The unexpectedly strong corrosion was caused by electrical voltages of up to 12 volts, which were induced in the metal tube by solar storms and associated geomagnetic storms. The company then decided to close it temporarily.
On August 11th, BP announced that production would continue in the western portion of the Prudhoe Bay oil field. This decision is based on new research results and was made in consultation with the state authorities. After BP resumed production in the eastern part of the oil field at the end of September with approval from the US Department of Transportation, the daily output is now (at the end of October 2006) back at more than 400,000 barrels. This is equivalent to production prior to August 6, 2006. Experts estimate the tax shortfall for the State of Alaska to be approximately US $ 6.4 million per day.
May 2010: claim
A new accident occurred in May 2010 that released over 100,000 gallons (approximately 380 m³) of oil.
January 2011: claim
The pipeline had to reduce capacity on January 8, 2011 due to a leak, and by January 17, after the repair work, full capacity was reached again.
technology
| Technical specifications | |
|---|---|
| construction time |
April 29, 1974 to June 20, 1977 |
| Deaths |
32 during construction 10 since construction |
| length | 1,287 km |
| Pipe diameter | outside: 1.22 m |
| Wall thickness |
1.17 cm (over 750 km) 1.43 cm (over 538 km) |
| Thickness d. Pipe insulation | 9.5 cm |
| Support points | 78,000 |
| Filling volume |
9,059,057 barrels = 1,440 million l |
| Flow rate |
759,081 barrels / day = 120 million l / day = 83,800 l / min. |
| Flow rate | 6 km / h |
| Flow time | 11.9 days |
| Maximum pressure | 81.4 bar |
| Temp. Of the crude oil |
44 ° C (feed) 14 ° C (outlet) |
| Main valves | 178 |
| Fuel consumption of the systems |
794,900 l / day |
| Pig intervals | Cleaning: every 7-14 days Examination: every 3 years |
| The highest point | 1,444 m above sea level NN |
| pitch |
Max. 145 ‰ ( Thompson Pass ) |
| Pipeline bridges | 13 |
| River crossings |
34 large ~ 500 small |
| Wildlife crossing points | Overpass: 554 Underpass: 23 of them . 2 chilled |
There are eleven pumping stations along the pipeline, each with four pumps. Each electric pump is powered by diesel or natural gas generators. Originally twelve pumping stations were planned, but pumping station 12 was never built. This also explains the gap in the numbering of the stations. Normally only about seven of the stations are operated at the same time, which should be further reduced by the planned use of newer high-performance pumps.

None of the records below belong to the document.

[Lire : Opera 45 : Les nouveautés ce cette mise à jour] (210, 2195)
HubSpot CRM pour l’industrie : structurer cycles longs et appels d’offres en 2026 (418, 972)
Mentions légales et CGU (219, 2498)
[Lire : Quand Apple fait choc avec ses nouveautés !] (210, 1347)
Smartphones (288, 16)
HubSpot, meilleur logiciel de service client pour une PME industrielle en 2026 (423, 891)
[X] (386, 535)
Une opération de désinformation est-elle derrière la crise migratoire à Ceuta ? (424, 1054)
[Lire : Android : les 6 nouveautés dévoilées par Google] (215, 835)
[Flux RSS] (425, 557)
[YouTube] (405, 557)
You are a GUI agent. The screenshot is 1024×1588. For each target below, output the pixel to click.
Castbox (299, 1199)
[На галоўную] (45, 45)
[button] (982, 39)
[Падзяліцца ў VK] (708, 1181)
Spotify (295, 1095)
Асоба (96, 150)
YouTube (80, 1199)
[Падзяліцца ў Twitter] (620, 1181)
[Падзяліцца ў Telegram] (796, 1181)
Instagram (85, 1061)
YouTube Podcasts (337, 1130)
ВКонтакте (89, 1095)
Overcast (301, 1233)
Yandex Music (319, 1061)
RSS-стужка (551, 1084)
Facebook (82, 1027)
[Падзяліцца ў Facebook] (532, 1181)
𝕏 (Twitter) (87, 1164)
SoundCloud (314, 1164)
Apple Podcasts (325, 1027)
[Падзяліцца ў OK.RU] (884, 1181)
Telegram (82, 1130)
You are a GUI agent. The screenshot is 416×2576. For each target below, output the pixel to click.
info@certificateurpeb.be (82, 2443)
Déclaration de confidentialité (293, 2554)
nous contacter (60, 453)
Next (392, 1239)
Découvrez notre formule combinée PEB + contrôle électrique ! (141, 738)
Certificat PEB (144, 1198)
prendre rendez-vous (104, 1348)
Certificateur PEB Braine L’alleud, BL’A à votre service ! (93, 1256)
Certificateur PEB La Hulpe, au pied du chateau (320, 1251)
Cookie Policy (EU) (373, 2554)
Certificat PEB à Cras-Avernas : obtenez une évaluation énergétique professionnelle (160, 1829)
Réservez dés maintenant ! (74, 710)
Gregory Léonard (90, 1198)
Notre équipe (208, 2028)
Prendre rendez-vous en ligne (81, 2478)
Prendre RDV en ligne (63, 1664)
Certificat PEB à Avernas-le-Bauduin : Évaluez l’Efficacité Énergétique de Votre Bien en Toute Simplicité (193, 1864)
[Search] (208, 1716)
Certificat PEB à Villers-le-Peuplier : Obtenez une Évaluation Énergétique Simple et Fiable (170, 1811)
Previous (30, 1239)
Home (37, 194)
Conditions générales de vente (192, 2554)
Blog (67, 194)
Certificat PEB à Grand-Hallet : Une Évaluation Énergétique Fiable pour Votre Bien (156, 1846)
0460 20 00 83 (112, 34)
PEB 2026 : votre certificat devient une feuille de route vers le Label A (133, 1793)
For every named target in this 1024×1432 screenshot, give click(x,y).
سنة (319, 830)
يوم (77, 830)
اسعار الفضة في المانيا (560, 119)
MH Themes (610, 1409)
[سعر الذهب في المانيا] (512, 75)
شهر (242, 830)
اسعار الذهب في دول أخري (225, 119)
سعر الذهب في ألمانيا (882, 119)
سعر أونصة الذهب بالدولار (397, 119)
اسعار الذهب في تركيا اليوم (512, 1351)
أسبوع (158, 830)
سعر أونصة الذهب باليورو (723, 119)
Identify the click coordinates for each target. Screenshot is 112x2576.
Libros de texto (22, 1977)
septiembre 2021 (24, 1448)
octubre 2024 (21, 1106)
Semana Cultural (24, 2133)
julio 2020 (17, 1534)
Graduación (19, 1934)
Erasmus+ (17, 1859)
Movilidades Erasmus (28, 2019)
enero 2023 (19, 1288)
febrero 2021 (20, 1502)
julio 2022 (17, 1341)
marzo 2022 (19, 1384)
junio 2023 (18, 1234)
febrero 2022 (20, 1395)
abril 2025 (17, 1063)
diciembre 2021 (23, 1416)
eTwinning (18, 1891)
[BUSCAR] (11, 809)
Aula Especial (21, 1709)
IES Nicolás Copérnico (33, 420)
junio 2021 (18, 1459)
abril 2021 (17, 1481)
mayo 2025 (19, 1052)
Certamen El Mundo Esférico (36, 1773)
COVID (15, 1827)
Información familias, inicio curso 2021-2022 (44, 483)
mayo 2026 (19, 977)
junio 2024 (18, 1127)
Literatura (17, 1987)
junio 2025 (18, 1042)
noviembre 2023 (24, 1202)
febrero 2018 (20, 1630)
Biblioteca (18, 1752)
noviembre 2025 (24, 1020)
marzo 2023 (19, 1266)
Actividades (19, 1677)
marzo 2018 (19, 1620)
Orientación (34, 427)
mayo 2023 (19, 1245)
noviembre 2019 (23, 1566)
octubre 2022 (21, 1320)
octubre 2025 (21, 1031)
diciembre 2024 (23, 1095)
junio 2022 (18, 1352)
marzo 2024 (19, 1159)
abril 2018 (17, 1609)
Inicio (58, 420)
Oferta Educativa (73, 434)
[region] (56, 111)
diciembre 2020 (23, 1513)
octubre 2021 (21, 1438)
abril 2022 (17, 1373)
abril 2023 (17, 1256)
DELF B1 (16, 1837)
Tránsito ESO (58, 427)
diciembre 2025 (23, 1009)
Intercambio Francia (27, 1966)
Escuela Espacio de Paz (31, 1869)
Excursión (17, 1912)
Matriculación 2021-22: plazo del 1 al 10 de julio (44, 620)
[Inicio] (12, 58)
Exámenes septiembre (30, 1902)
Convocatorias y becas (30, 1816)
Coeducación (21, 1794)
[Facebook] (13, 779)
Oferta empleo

In the areas with permafrost susceptible to dew, where the pipeline had to be laid underground because of traffic junctions or avalanche slopes , it was laid in a canal. Insulation inhibits the transfer of heat from the warm pipeline pipe to the ground, cooling systems pump cold saline solution through 15 cm thick pipes that lie in the ground parallel to the buried pipeline in order to keep the ground nearby frozen. Depending on the sensitivity of the soil, isolated, but uncooled or even conventional channels were built in other places.
In some elevated parts of the pipeline, the supports, which would otherwise conduct too much heat from the pipe into the ground, are passively cooled. Heat pipes , filled with the appropriate amount of dry ammonia , cool the legs of the supports close to the ground through evaporation in the pipe and are themselves cooled by radiators , which give off heat to the ambient air and the refrigerant condenses inside.
The oil, which comes out of the ground at a temperature of around 80 ° C, is fed into the pipeline at a temperature of over 50 ° C. Without the heat pipes mentioned, so much heat would be conducted from the oil through the steel supports of the pipeline into the ground that the permafrost would be melted locally. This would cause the pipeline to sink and run the risk of breaking or rupturing.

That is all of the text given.